Nestled between Osaka Bay and Mount Rokko in Japan’s Kansai region, Kobe is Japan’s sixth largest city and a busy port city. Located less than 30 minutes by train from Osaka Kobe is the capital of the Hyōgo Prefecture.
People have been living in the Kobe area since the Ikuta Shrine was built there in 201 AD and by the 13th century the area had become known as Hyogo Port. The port was fully opened to foreign trade in 1868 and by 1889 the area was designated Kobe after the people who worshiped at the Ikuta Shrine.
Today Kobe is still a busy port and the Ikuta Shrine still stands on the spot it was built all those years ago. Thanks to amount of foreign visitors Kobe has had since the opening up of the port, the city has taken on a very international flavor with one of Japan’s larger Chinatowns and the 19th century built foreign residences of the Kitano area.
Many people may know Kobe for the devastating earthquake that hit the city in 1995. Known as the Great Hanshin earthquake, it toppled an elevated expressway and hit the port area hard along with Meriken Park an area that was undergoing urban renewal at the time.

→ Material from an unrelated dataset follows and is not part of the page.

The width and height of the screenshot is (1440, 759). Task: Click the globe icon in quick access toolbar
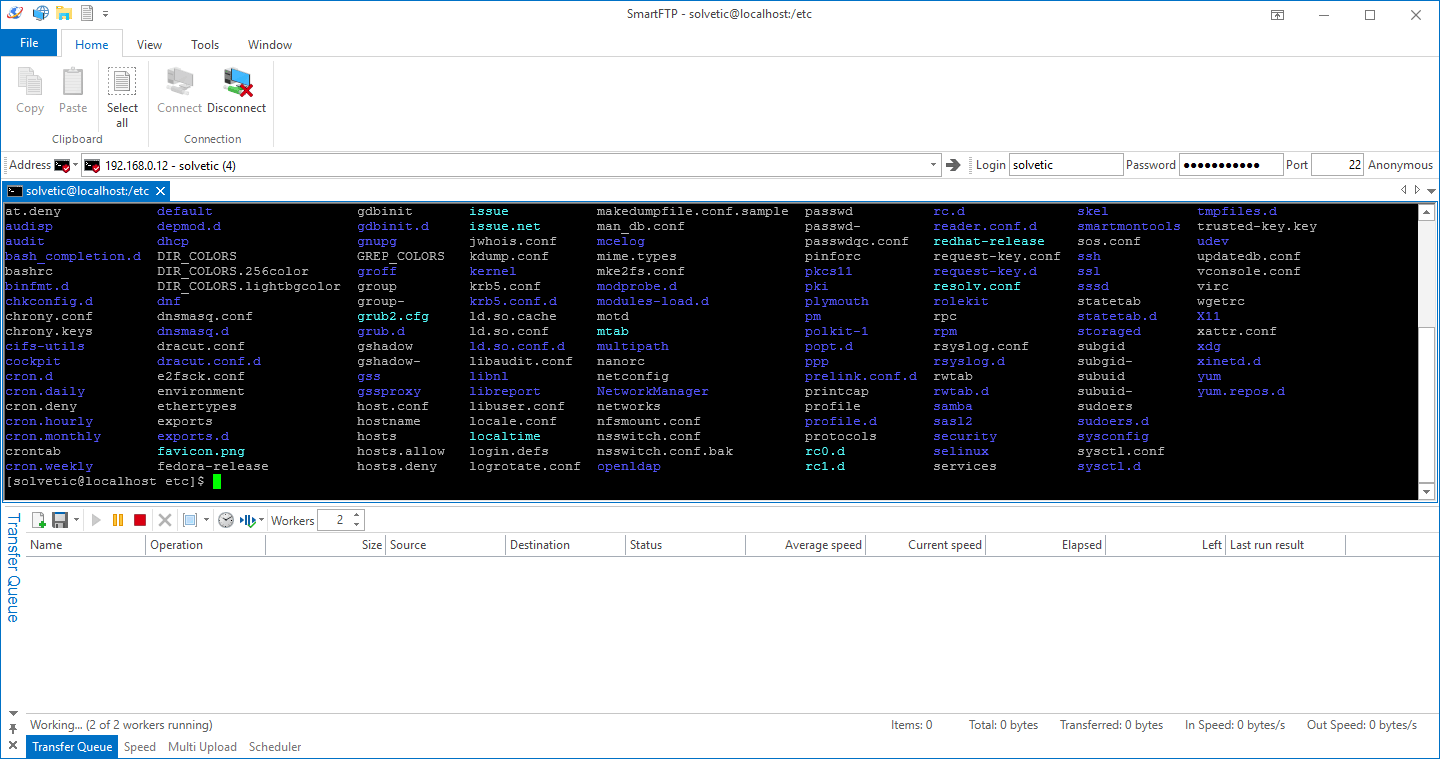tap(41, 14)
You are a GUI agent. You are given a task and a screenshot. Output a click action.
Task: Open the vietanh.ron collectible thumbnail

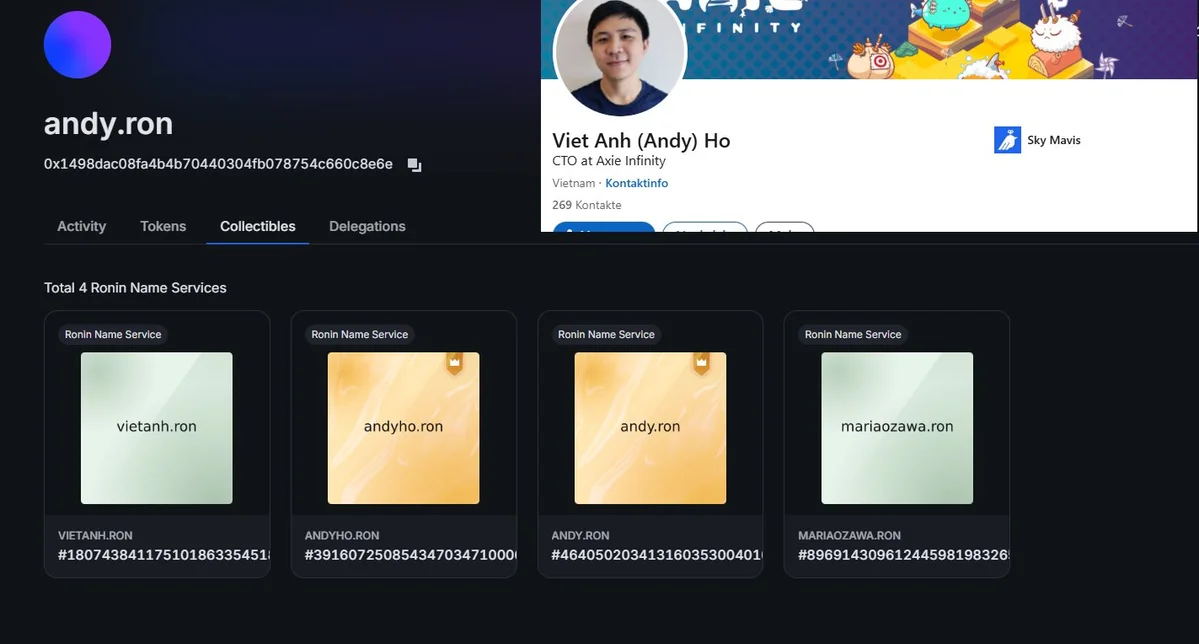click(156, 427)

Today the damaged roads, buildings and homes have been rebuilt with the only physical reminder of the event being a memorial in Meriken Park where part of the boardwalk has been left untouched to show just how much devastation the quake caused.
Meriken Park is one of the first spots many tourists visit when visiting Kobe, it is home to the famous Kobe Port Tower and Kobe Maritime Museum. Nearby is the shopping and entertainment precinct of Kobe Harborland and between the park and Harborland several cruise boats are stationed to take visitors around the bay.
Other popular attractions of the area include the Mount Rokko cable car that can transport you to the Arima Onsen Hot Springs as well as the sake breweries in Kobe’s Nada district.